短い練習 »
下の文書本文によると、キャロルを古代に連れ去ったのは誰か。

『王家の紋章』(76年~現在も連載中)は
大雑把に説明すると、現代人のアメリカ娘キャロルが
不思議な力で古代エジプトに連れて行かれ
エジプト王メンフィスと出会い、妃に迎えられます。
金髪に白い肌というだけでも珍しいのに
考古学を専攻する学生だったキャロルの知識は
古代人を圧倒します。
「神の娘」(ナイル川から現れたので)「ナイルの娘」と
古代エジプト人たちから崇拝を受け、
他国の王や王子、さまざまな人間たちが
彼女を狙うのでした……。
こういう風に書くと今時のラノベっぽい。
キャロルを古代に連れ去ったのは
メンフィスの姉、下エジプト女王アイシスです。

データ抜粋 »
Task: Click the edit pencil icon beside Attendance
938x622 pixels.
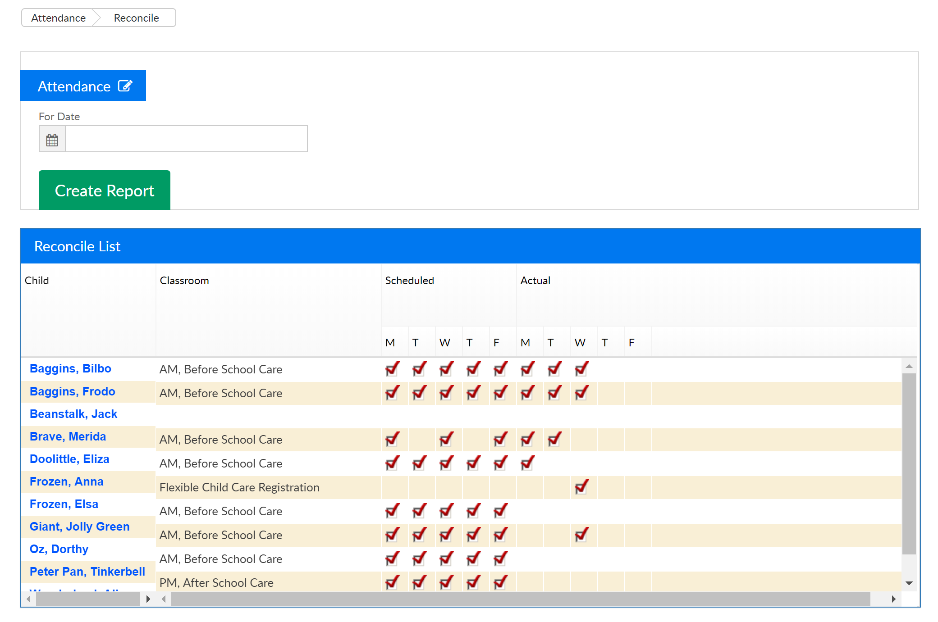Action: 125,86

解答 »
メンフィスの姉で、下エジプト女王のアイシス。